Tourner les pages... "L'indicible(u)"

VIVRE AVEC UN CANCER... Suite d'un texte hébergé l'an dernier par Kaze Tachinu sur son blog: L'INDICIBLEU...

20181012-190812

Bâche exposée au Théâtre Notre-Dame, 17 avenue du Collège d'Annecy, Avignon

du mercredi au dimanche 31 octobre 2018

 

C’était un été en pente douce. Ton corps ouvert à la brûlure comme un livre. Le ciel était blanc dans la déflagration de la lumière et tu étais nue, son corps à lui jeté à tes côtés. Tu regardais les gouttelettes d’eau salée rouler entre ses omoplates et les grains de sable briller dans ses cheveux. Tu devinais le souffle du vent, léger comme un voile, caresser sa nuque.

C’était un été d’avant les guerres modernes. Toutes les guerres qui défigurent les villes pour labourer des champs de ruines. Les guerres qui refoulent les hommes transis de froid, affamés, suppliciés, exténués, aux frontières de l’absurde, là où d’autres hommes dressent leurs barricades.

Tu te souviens, c’était un temps idyllique à s’enivrer d’odeurs de pins, où l’on ne se souciait de rien. Tu te souviens, tu revois les images et tu entends le bruit incessant de la mer, si sensuelle. Tu te dis…

Comme on était heureux et insouciants… on s’enroulait l’un dans l’autre, on s’éclaboussait dans les vagues, on s’embrassait, on chantait à tue-tête des chansons sirupeuses, et nos voix, joyeuses et discordantes, foulaient le silence. Le soleil brillait,

toujours. Il s’étalait à la surface de la mer comme un immense drap tendu, scintillant.

Allez, viens, oublions tout. Demain sera un autre jour.

Tu pensais, qu’est-ce qu’on s’en fout, de demain

Tu te le dis encore et les mots te font mal, plus mal que la douleur sournoise, perverse, qui s’est immiscée dans ton corps… Les mots résonnent en toi, à tes tympans. Ils t’écorchent. Tu les chuchotes comme un écho lointain. Mais ils se brisent dans ta mélancolie, mêlés aux larmes anciennes qui reviennent, inexorablement. Et des éclats de verre blessent tes paupières. Tu te le dis encore et les mots te remuent :

On vivait la densité de l’instant comme un rire épinglé à la fenêtre. On construisait des châteaux de sable qui résistaient aux tempêtes, aux marées, à tous les vents. On étalait une nappe sous un parasol, on mangeait des tomates crues et du thon en boite arrosés de vin rouge, on écrasait des pêches mûres entre nos doigts, on en buvait avidement le jus, on en savourait la chair pulpeuse et parfumée. On dormait sur la plage, encastrés l’un dans l’autre comme si nos corps n’en étaient qu’un, on s’offrait à la morsure du soleil et les heures glissaient sur nous, sur nos peaux embrasées, crépusculaires.

 Il y aura toujours des aurores enflammées pour nous ouvrir les yeux après les rêves de la nuit où nos peaux se fondent, quand le temps n’a plus prise.

Allez, viens, n’aie pas peur. Tu verras, l’eau n’est pas froide.

Nager au loin, toujours plus loin, jusqu’à l’horizon qui grandit et aveugle.

 Tu voudrais tant t’y reposer, les yeux fixés au ciel et ton corps toujours dans le sien.

Tu voudrais tant qu’il te berce dans son hamac suspendu entre mer et ciel.

Tu voudrais tant qu’il revienne.

Qu’il te dise toutes ces petites choses banales, qui murmurent encore en toi comme des voix multiples, éclatées.
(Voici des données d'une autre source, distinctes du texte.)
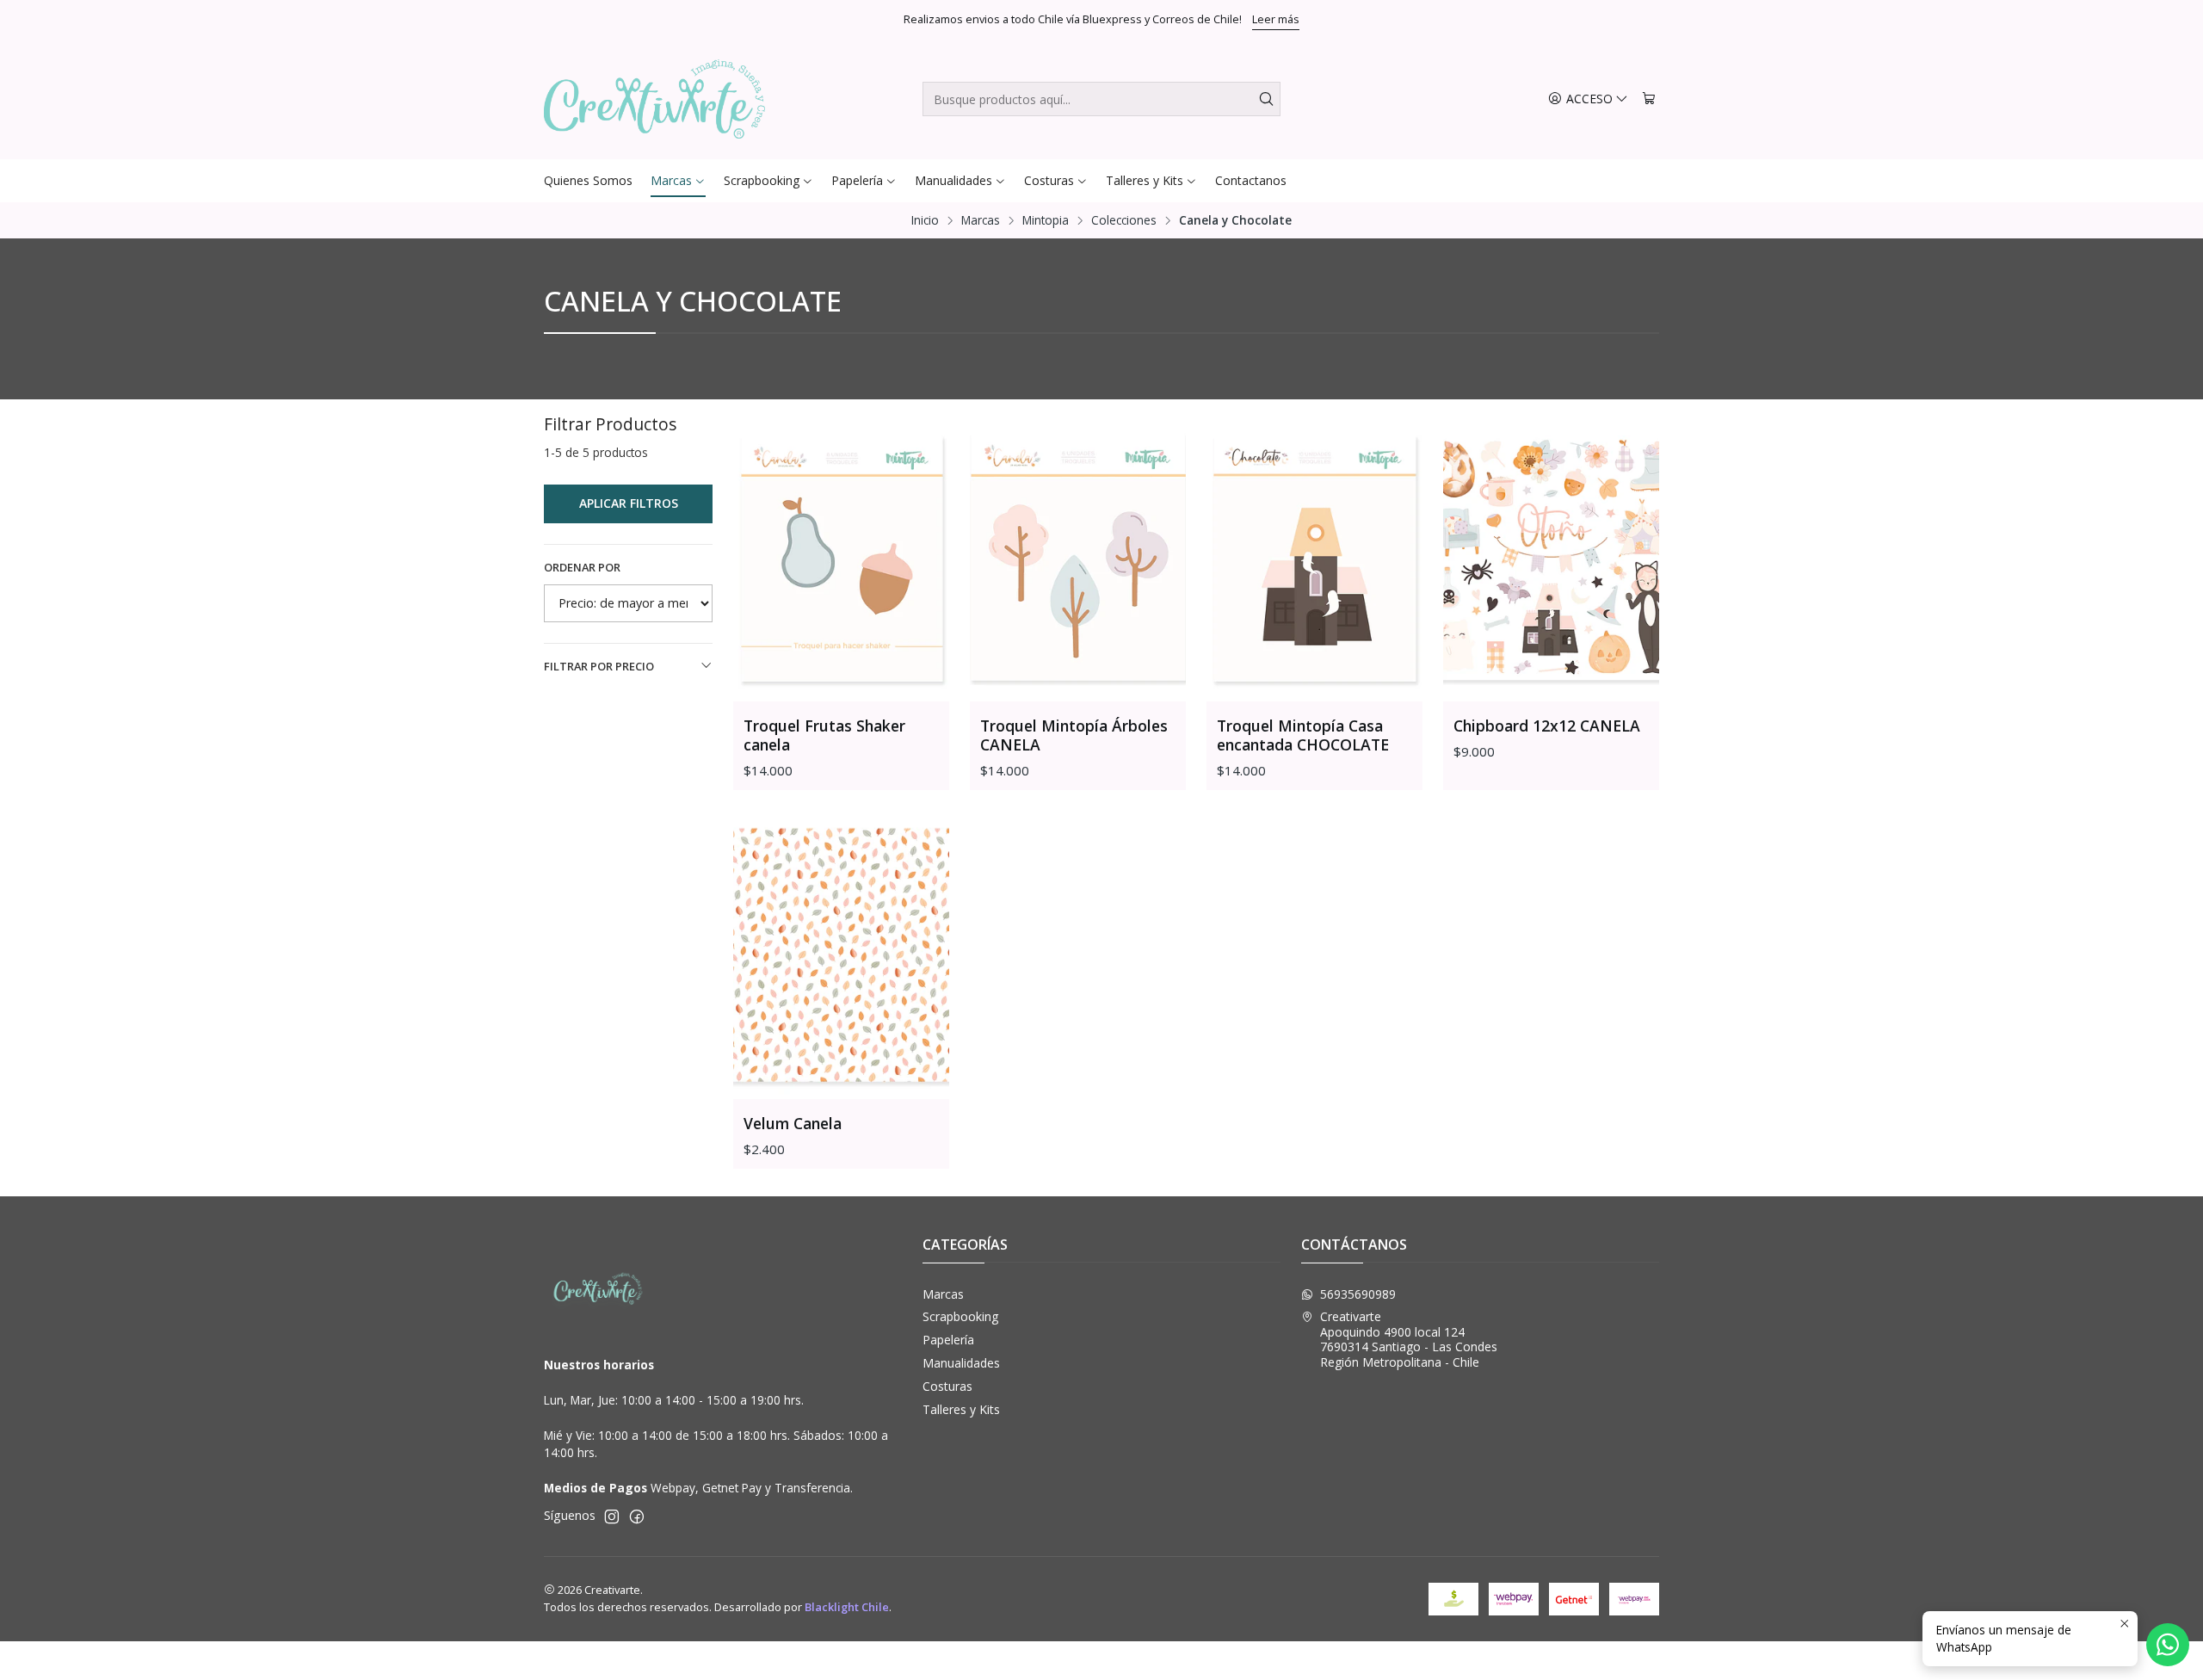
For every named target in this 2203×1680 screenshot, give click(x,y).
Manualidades (961, 1363)
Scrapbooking (960, 1316)
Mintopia (1045, 220)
Tu veux de la crème solaire 

Tu as soif 

Pas trop fatiguée 

 J’ai pas très faim et toi

On se fera une salade au retour

Tu ne veux pas de retour. Tu veux que la terre s’arrête de tourner, que les horloges se taisent, que le soleil plombe la mer pour l’éternité.

Tu le supplies encore : dis-moi que tu reviendras de cette pluie grise où je t’avais laissé un jour de colère. Tu étais vulnérable, encore plus nu que sur la plage inachevée. Mais il ne t’entend plus, trop loin, trop flou,

Tu voudrais tant que les vagues le ramènent au cœur d’un autre été, flamboyant, qui lisserait les rides de tes souvenirs. Un été hors du temps.